> **THE DATA**
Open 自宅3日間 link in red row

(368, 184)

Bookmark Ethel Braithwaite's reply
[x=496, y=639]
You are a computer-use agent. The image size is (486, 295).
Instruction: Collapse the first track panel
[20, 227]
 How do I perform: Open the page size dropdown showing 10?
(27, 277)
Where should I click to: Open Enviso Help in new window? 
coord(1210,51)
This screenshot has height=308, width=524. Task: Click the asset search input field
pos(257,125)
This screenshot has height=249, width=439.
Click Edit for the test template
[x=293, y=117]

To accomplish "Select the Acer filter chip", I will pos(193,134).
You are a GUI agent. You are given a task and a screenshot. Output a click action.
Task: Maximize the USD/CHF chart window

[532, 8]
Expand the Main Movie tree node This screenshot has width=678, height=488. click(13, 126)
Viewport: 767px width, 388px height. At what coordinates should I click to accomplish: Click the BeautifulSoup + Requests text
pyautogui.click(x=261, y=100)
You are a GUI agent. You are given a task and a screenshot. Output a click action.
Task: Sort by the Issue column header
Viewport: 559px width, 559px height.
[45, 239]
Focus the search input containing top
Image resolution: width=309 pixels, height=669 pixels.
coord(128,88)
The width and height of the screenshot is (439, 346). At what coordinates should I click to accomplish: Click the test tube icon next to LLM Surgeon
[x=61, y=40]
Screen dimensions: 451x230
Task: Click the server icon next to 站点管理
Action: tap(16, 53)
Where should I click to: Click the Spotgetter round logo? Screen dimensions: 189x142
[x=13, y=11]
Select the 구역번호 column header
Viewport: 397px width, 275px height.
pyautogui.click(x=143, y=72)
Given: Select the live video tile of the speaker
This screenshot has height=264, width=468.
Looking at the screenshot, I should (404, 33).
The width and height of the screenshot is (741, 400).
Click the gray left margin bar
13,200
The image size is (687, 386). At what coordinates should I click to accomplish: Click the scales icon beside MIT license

> **EXERCISE DETAILS**
The material must be repeated in full, with every line exact.

> **ANSWER BOX**
Open 自宅3日間 link in red row

(368, 184)

Bookmark Ethel Braithwaite's reply
[x=496, y=639]
You are a computer-use agent. The image size is (486, 295).
Instruction: Collapse the first track panel
[20, 227]
 How do I perform: Open the page size dropdown showing 10?
(27, 277)
Where should I click to: Open Enviso Help in new window? 
coord(1210,51)
This screenshot has height=308, width=524. Task: Click the asset search input field
pos(257,125)
This screenshot has height=249, width=439.
Click Edit for the test template
[x=293, y=117]

To accomplish "Select the Acer filter chip", I will pos(193,134).
You are a GUI agent. You are given a task and a screenshot. Output a click action.
Task: Maximize the USD/CHF chart window

[532, 8]
Expand the Main Movie tree node This screenshot has width=678, height=488. click(13, 126)
Viewport: 767px width, 388px height. At what coordinates should I click to accomplish: Click the BeautifulSoup + Requests text
pyautogui.click(x=261, y=100)
You are a GUI agent. You are given a task and a screenshot. Output a click action.
Task: Sort by the Issue column header
Viewport: 559px width, 559px height.
[45, 239]
Focus the search input containing top
Image resolution: width=309 pixels, height=669 pixels.
coord(128,88)
The width and height of the screenshot is (439, 346). At what coordinates should I click to accomplish: Click the test tube icon next to LLM Surgeon
[x=61, y=40]
Screen dimensions: 451x230
Task: Click the server icon next to 站点管理
Action: tap(16, 53)
Where should I click to: Click the Spotgetter round logo? Screen dimensions: 189x142
[x=13, y=11]
Select the 구역번호 column header
Viewport: 397px width, 275px height.
pyautogui.click(x=143, y=72)
Given: Select the live video tile of the speaker
This screenshot has height=264, width=468.
Looking at the screenshot, I should (404, 33).
The width and height of the screenshot is (741, 400).
Click the gray left margin bar
13,200
The image size is (687, 386). At what coordinates should I click to accomplish: Click the scales icon beside MIT license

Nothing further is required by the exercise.